Mr. Peanut may be one of our favorite brand mascots — well, for those who don't suffer from peanut allergies, anyway. The aristocratic legume held a beloved place in pop culture for 104 years before his heroic "death" (via CNBC). Many persons have donned the anthropomorphized peanut suit over the years, but one especially grabbed our attention when he decided to run for mayor over 40 years ago (via Vancouver Sun). And we do mean mayor of the real town of Vancouver, B.C. — not of Peanut Town.

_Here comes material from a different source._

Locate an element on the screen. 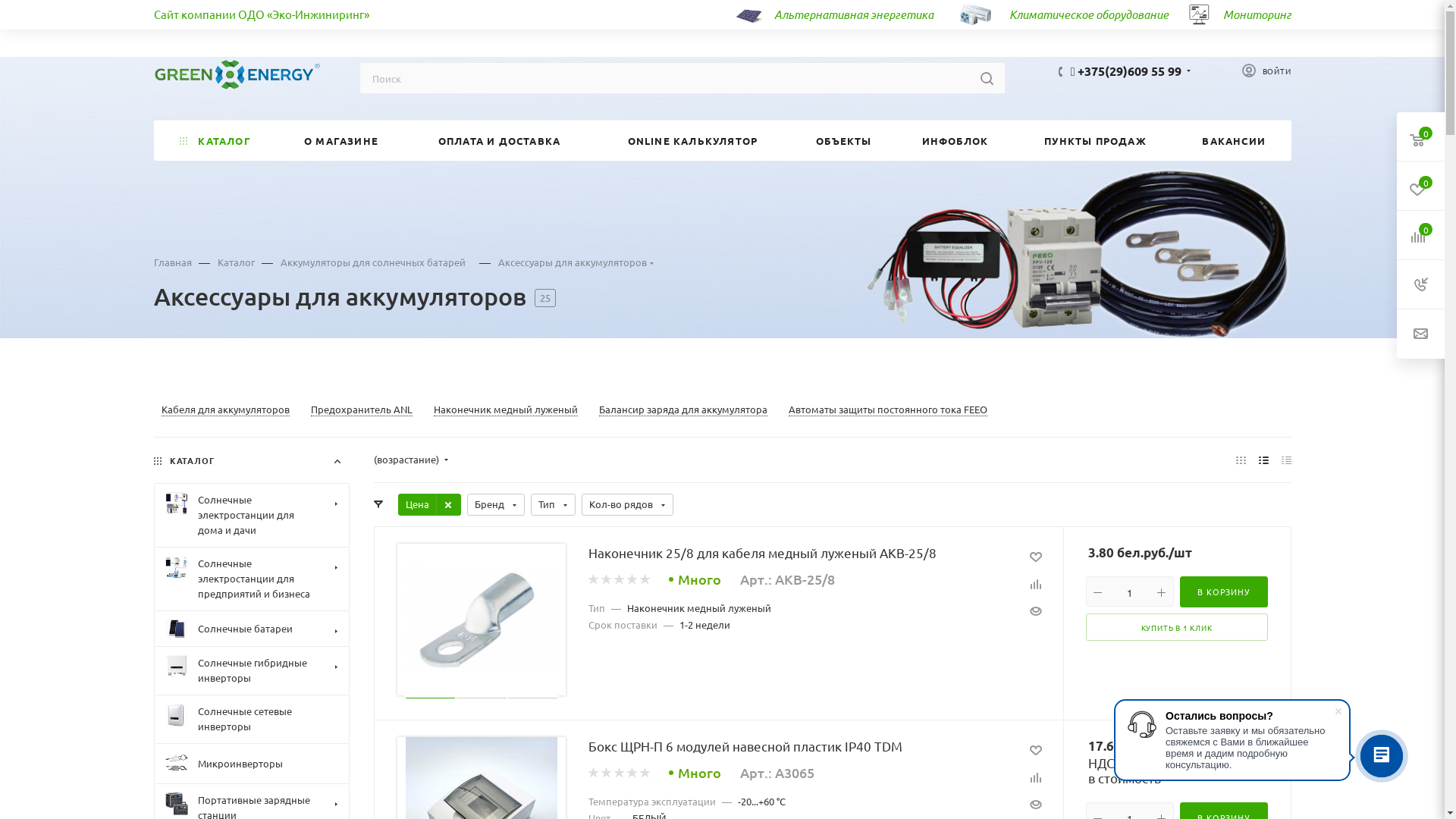 The width and height of the screenshot is (1456, 819). 'green-energy.by' is located at coordinates (236, 75).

It was a time when politics took itself less seriously. Unlike our currently polarized political arena now with rousing speeches and plentiful insults, Mr. Peanut (full name: Bartholomew Richard Fitzgerald-Smythe, per Mental Floss) didn't say a word. In fact, the political peanut left all his talking to his manager, John Mitchell. Said Mitchell, "The mayoralty election is something everyone is concerned with and, as artists, we can use this as an open arena. I'm sure people are as ready for one nut as they are for the next."

Mr. Peanut is popular

The 1974 political platform was simple, "P for Performance, E for Elegance, A for Art, N for Nonsense, U for Uniqueness and T for Talent" (via Vincent Trasov). Vincent Trasov was the man behind the suit, and as an artist of frequent peanut performance he was also known to draw and make peanut-themed art in many media. The political candidacy with Mitchell played out much like a 20-day touring performance. 

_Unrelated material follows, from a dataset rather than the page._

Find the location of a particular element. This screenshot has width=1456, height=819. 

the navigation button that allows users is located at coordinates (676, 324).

Said famed author William S. Burroughs at the time, "I would like to take this opportunity to endorse the candidacy of Mr. Peanut for mayor of Vancouver. Mr. Peanut is running on the art platform, and art is the creation of illusion. Since the inexorable logic of reality has created nothing but insolvable problems, it is now time for illusion to take over. And there can only be one illogical candidate — Mr. Peanut."

And the results of the election? Trasov as Mr. Peanut received 2,685 votes, for 3.4% of the tally.